Answer these three questions from the text on vision and perception below:
1. How many ommatidia does the text say dragonflies possess?
2. Which animal cannot perceive color at all or focus its vision?
3. According to Locke, what indicates an external world lying beyond our senses?

▸ **Extract**:
** START **
Now consider dragonflies. As well as being able to detect blue, green and red wavelength light, they can also perceive light beyond human visual capabilities, including ultraviolet light and polarised light reflecting off water. Some scientists have described dragonflies as perceiving in ultra-HD due to their possession of 30,000-plus ommatidia (the facets of an insect’s eye, which are individual photoreceptor units). Their perception of a mosaic of partially overlapping images also allows them to see in multiple directions at the same time.

Perhaps humans have a better deal than the garden snail, which cannot perceive colour at all or focus its vision; but at the same time, are we missing something when it comes to our relatively narrow perception of the light spectrum in comparison to dragonflies? Given their superior light-detecting capabilities, do dragonflies have a more realistic view of the world?

dragonfly
Dragonfly Reflections
© Woodrow Cowher 2019 woodrawspictures.com

Locked In

John Locke (1632-1704) was sceptical of the view that colour is out there in the world, inherent in physical objects themselves. According to his philosophy of perception, what we perceive directly in our experience are not the objects themselves, but rather ‘copies’ of physical objects in our minds – what we would nowadays call ‘sense data’. These so-called ‘secondary’ sensory qualities we perceive are aspects of our perception and not of the objects themselves independent of our perception. So, the redness of the apple is not a property of the apple itself, but rather a property of the image of the apple in our minds.

Locke rather problematically asserted that our sense data ‘resemble’ the physical objects from which they are derived. This is problematic since, according to his account, we only ever perceive sense data, not physical objects themselves. But how can he claim that one thing resembles another if he has only ever seen one of those things? It’s akin to claiming “Oh yes, Steve really looks like his uncle” without ever having seen Steve’s uncle. Claiming resemblance without familiarity with both of the things being compared is nonsensical.

There’s a further problem with Locke’s theory, again regarding his assertion that we only perceive qualities resembling objects and not the external physical objects themselves. Scepticism of not only the nature but also the very existence of the external world looms if we cannot see beyond the veil of sense data. If we only ever perceive representations, how can we know if a mind-independent world of physical objects lies beyond it? Locke’s answer is that the coherence between our senses indicates an external world lying beyond them. For instance, when making an initial judgement of an object as being ‘smooth’ after a fleeting glimpse of that object, we can use our sense of touch to corroborate the evidence provided by our eyes. Further support for the view that there is an external physical world could be gained through the similarities in experience between one human and another that can be communicated through language and aligned behaviour.
** END **
▸ **Extracted entries**:
** START **
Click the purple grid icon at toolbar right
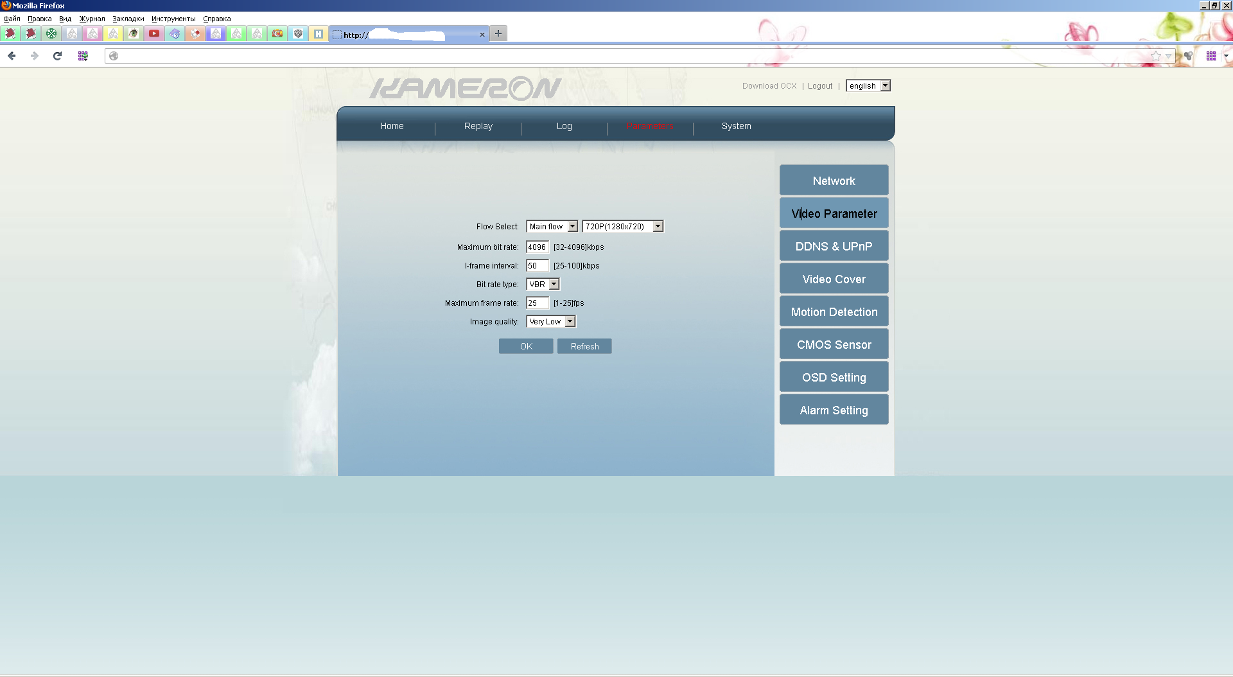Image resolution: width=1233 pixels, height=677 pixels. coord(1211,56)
** END **
** START **
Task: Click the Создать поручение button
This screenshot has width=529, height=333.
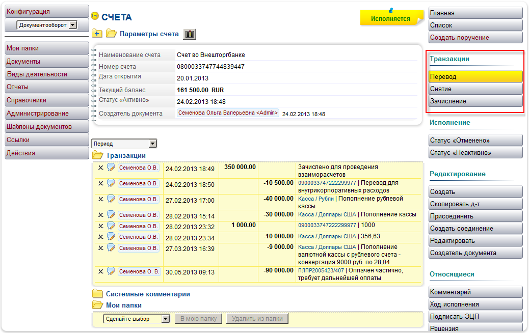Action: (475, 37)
** END **
▸ **The output**:
1. 30,000-plus
2. The garden snail
3. The coherence between our senses